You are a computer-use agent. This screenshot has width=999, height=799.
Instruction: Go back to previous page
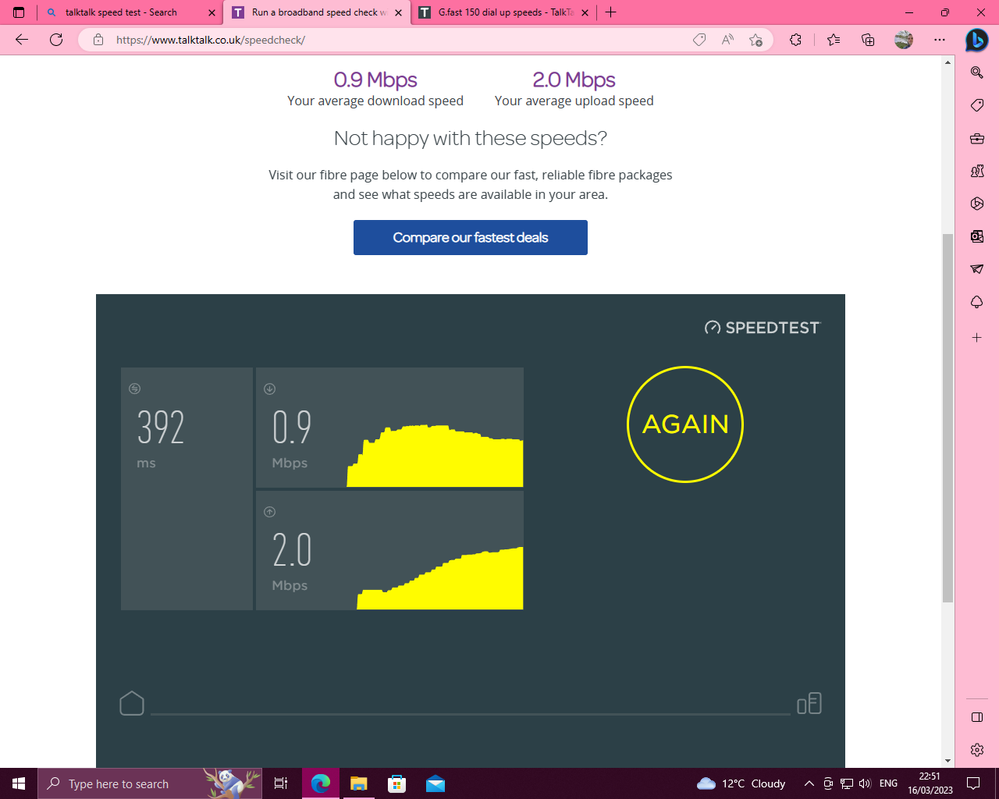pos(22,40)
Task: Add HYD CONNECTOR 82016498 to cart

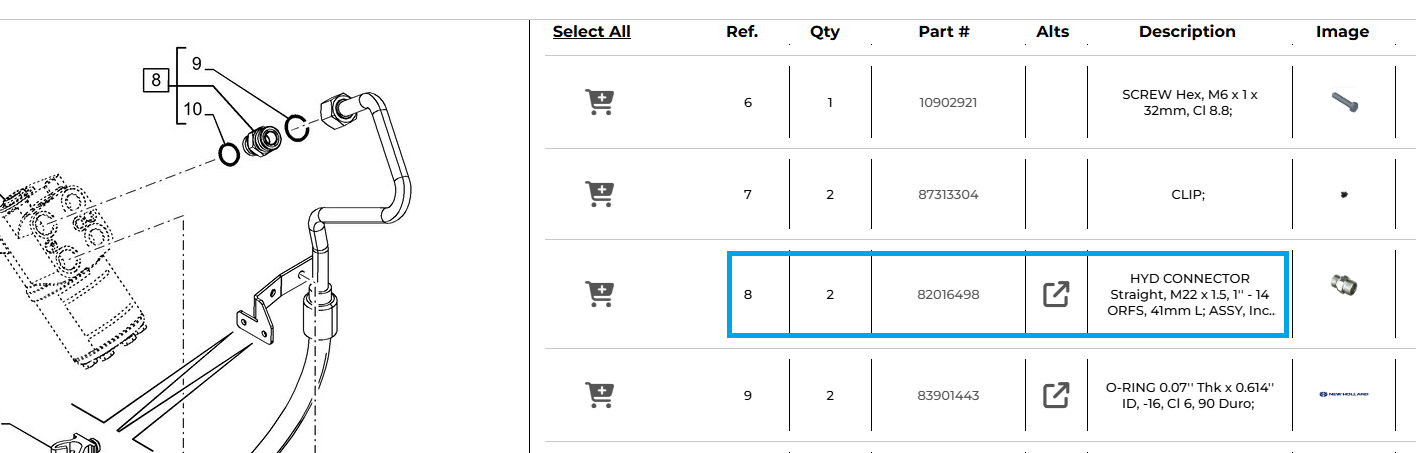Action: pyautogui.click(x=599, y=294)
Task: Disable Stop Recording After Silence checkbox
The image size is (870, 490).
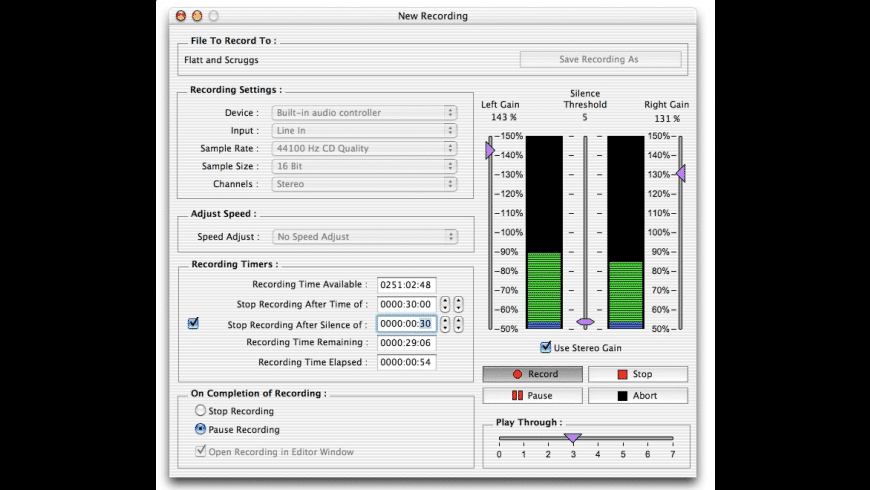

----------

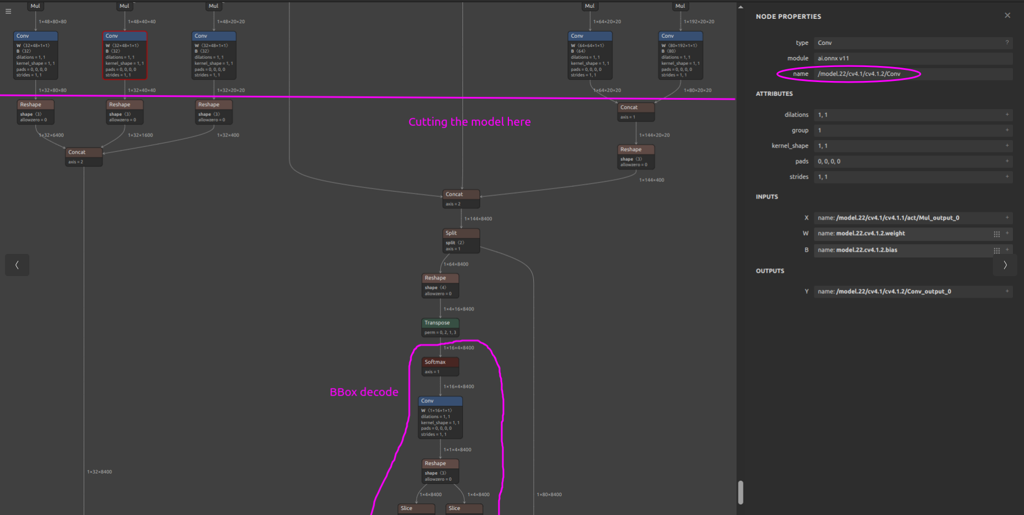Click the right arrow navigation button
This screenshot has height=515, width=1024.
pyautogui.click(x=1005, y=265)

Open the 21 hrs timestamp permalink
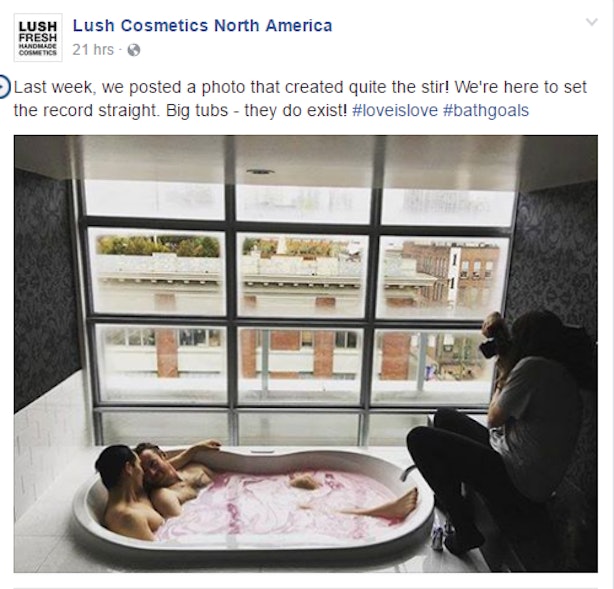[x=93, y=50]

----------

EXERCISE PROMPT:
From the records above, copy only the lines running from the line holding "You are a computer-use" through the line holding "The image size is (870, 490).", with no pictures.

RESPONSE BOX:
You are a computer-use agent. This screenshot has width=999, height=799.
Instruction: Go back to previous page
pos(22,40)
Task: Add HYD CONNECTOR 82016498 to cart

Action: pyautogui.click(x=599, y=294)
Task: Disable Stop Recording After Silence checkbox
The image size is (870, 490).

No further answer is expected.